> _DATA LISTING_:
○ ○ ○ ○

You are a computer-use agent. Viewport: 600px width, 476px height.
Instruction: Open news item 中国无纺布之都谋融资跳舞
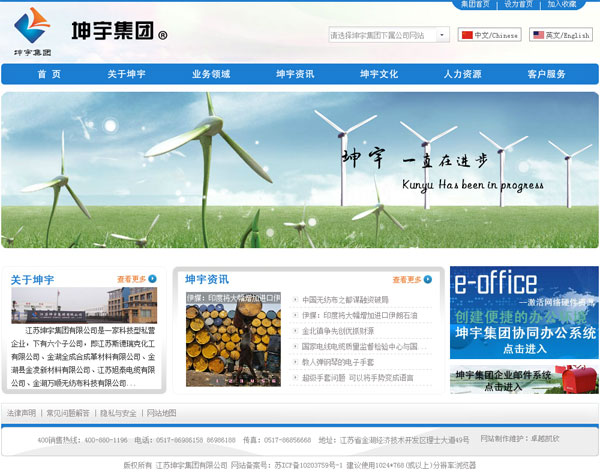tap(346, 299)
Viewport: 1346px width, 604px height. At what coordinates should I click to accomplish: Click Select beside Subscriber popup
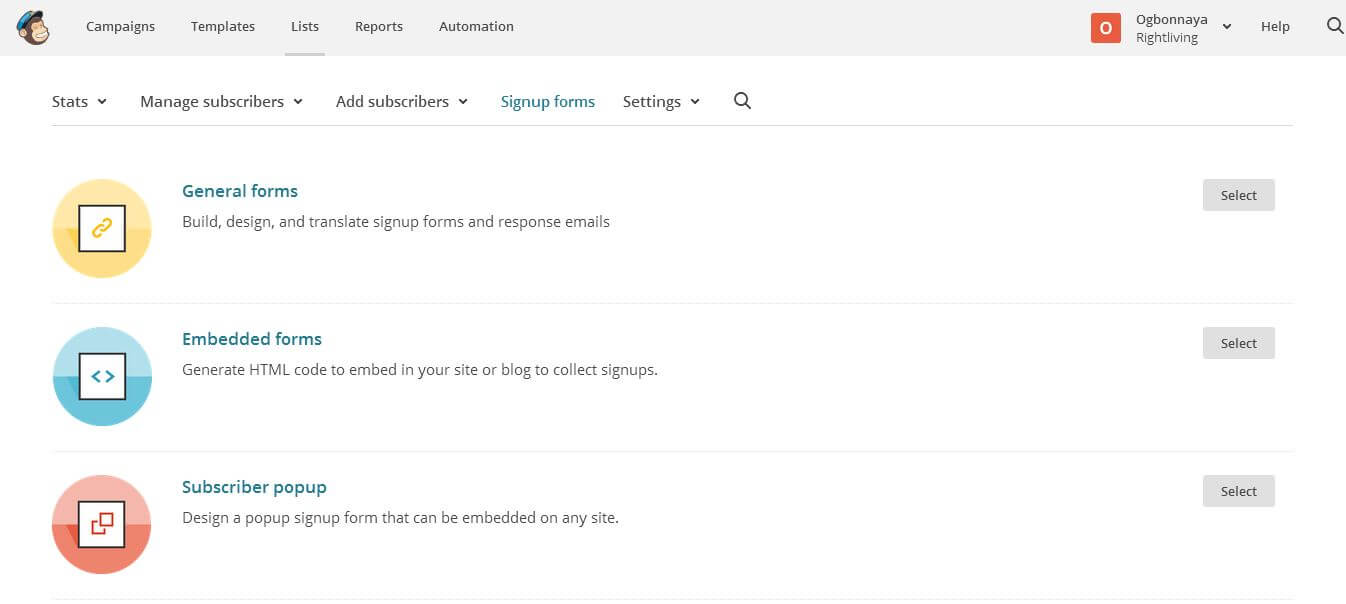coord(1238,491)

○ ○ ○ ○

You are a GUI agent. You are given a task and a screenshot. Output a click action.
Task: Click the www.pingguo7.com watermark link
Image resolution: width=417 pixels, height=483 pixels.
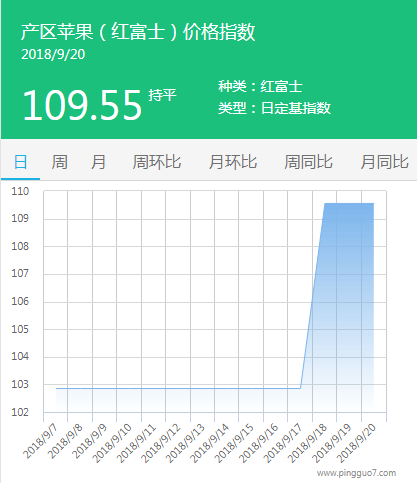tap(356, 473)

○ ○ ○ ○

> _TASK BRIEF_: Format the material from the line containing "You are a GUI" through the line containing "tap(356, 473)", both lines included, as a numbered list, skipping any blank lines and leaving out the pictures.

> _SOLUTION FOR THIS TASK_:
1. You are a GUI agent. You are given a task and a screenshot. Output a click action.
2. Task: Click the www.pingguo7.com watermark link
3. Image resolution: width=417 pixels, height=483 pixels.
4. tap(356, 473)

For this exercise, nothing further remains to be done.